- _AIM OF THE EXERCISE_
Rewrite the lines from the start of the items through the line with "Action: pyautogui.click(x=408, y=55)" as a numbered list. Skip blank lines and leave the pictures out.

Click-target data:
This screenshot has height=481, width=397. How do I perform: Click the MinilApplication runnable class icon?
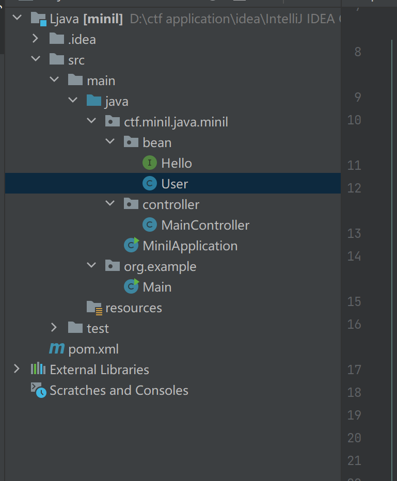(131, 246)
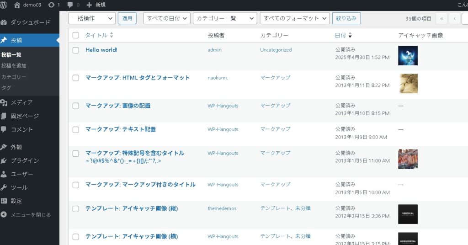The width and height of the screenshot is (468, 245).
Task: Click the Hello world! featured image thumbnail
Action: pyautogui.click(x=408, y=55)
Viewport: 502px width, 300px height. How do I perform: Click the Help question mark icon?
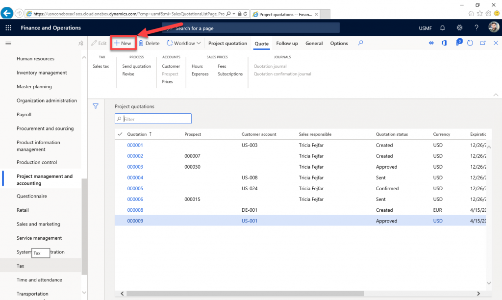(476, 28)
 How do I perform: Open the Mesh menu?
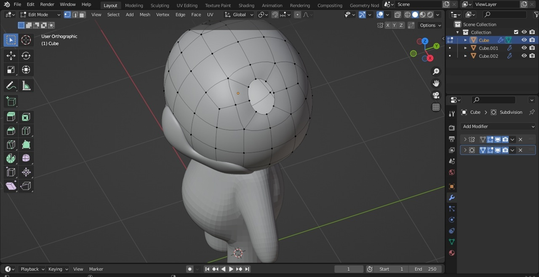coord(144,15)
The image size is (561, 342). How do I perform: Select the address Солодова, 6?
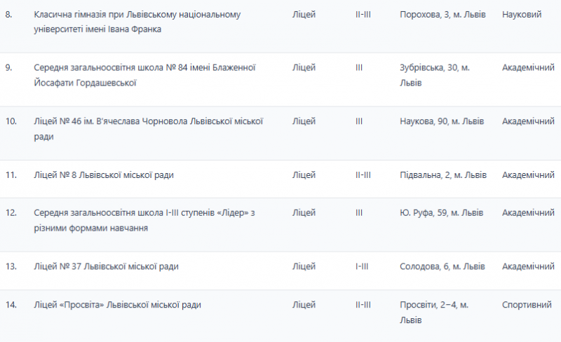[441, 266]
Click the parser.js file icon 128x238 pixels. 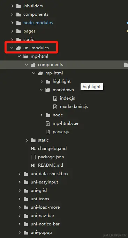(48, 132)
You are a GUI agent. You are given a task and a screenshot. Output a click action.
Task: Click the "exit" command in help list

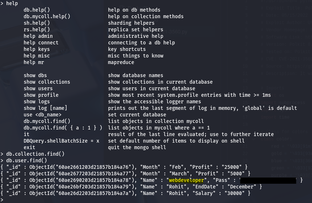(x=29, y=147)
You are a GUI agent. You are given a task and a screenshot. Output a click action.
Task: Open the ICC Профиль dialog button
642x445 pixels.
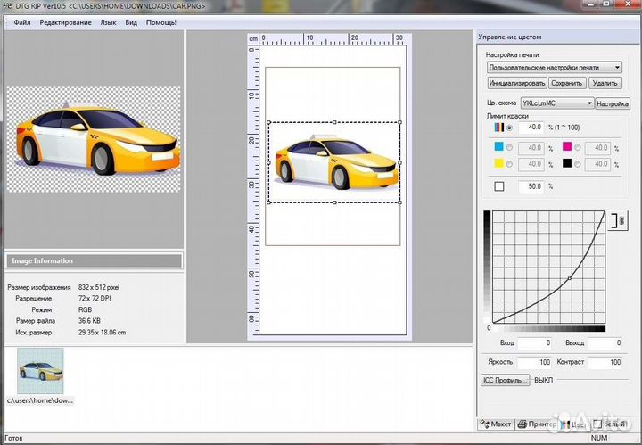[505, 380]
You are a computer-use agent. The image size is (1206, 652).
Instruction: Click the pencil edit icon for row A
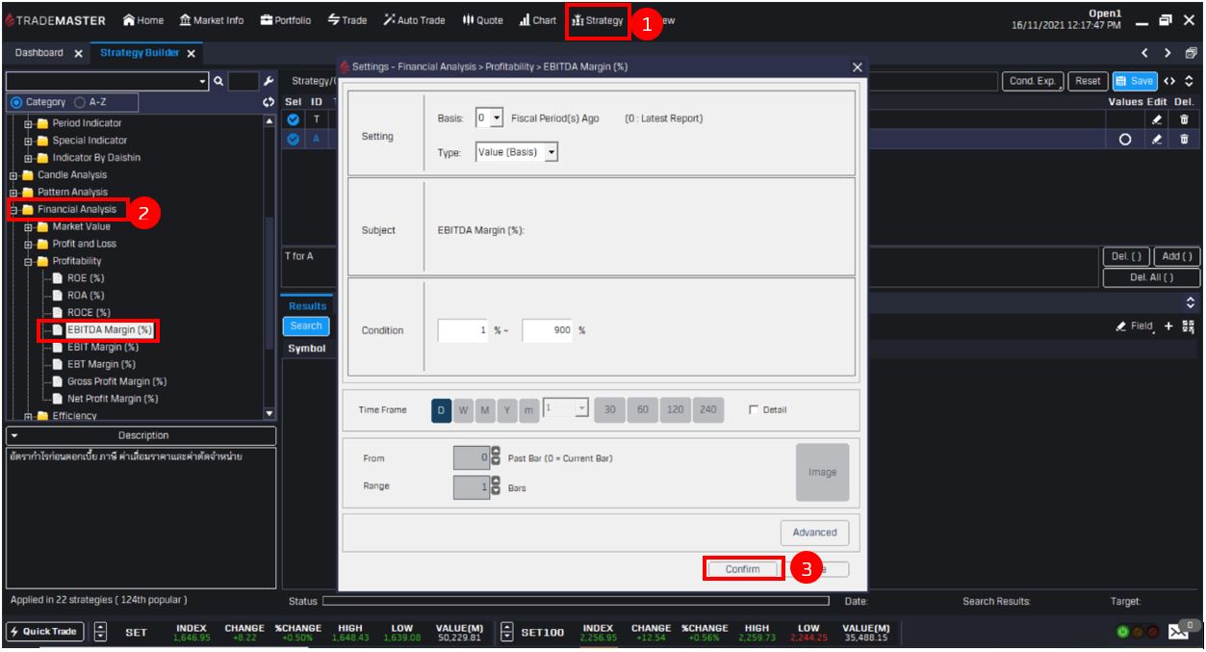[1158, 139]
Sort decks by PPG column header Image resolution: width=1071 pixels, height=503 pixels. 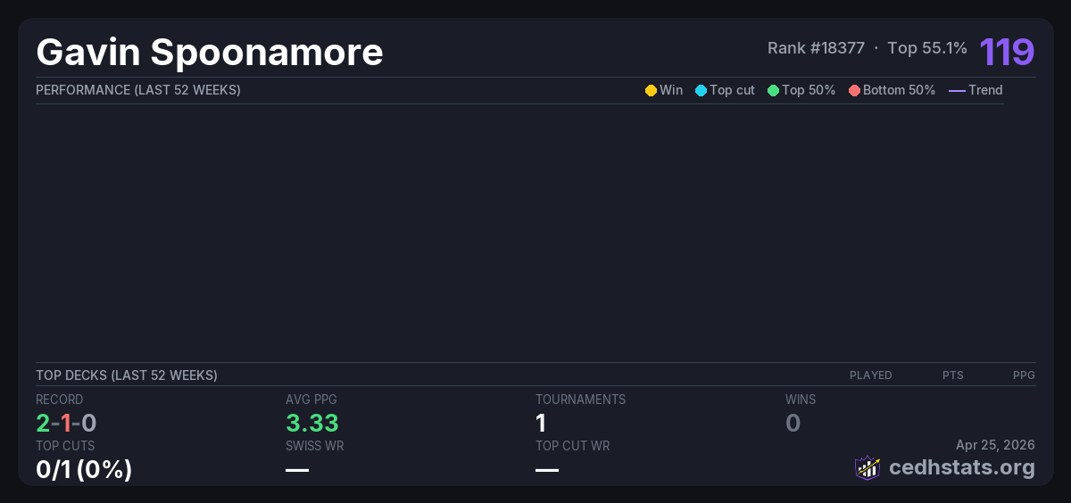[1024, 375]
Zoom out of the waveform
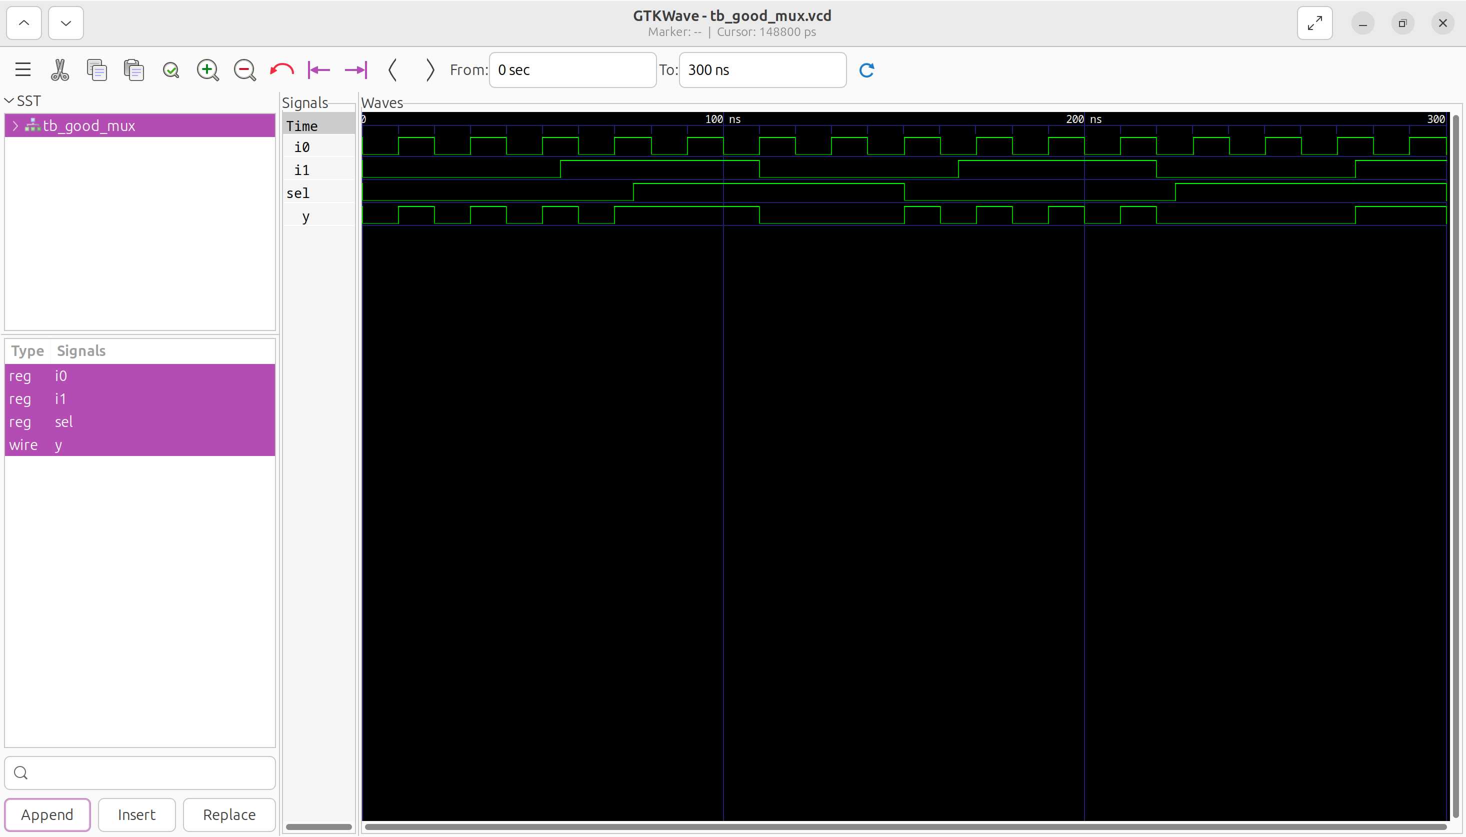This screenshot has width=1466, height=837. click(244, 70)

- _THE RESULT_
1. This screenshot has height=481, width=397. How do I perform: Click the MinilApplication runnable class icon?
2. (131, 246)
3. The width and height of the screenshot is (468, 245).
4. Task: Click the Hello world! featured image thumbnail
5. Action: pyautogui.click(x=408, y=55)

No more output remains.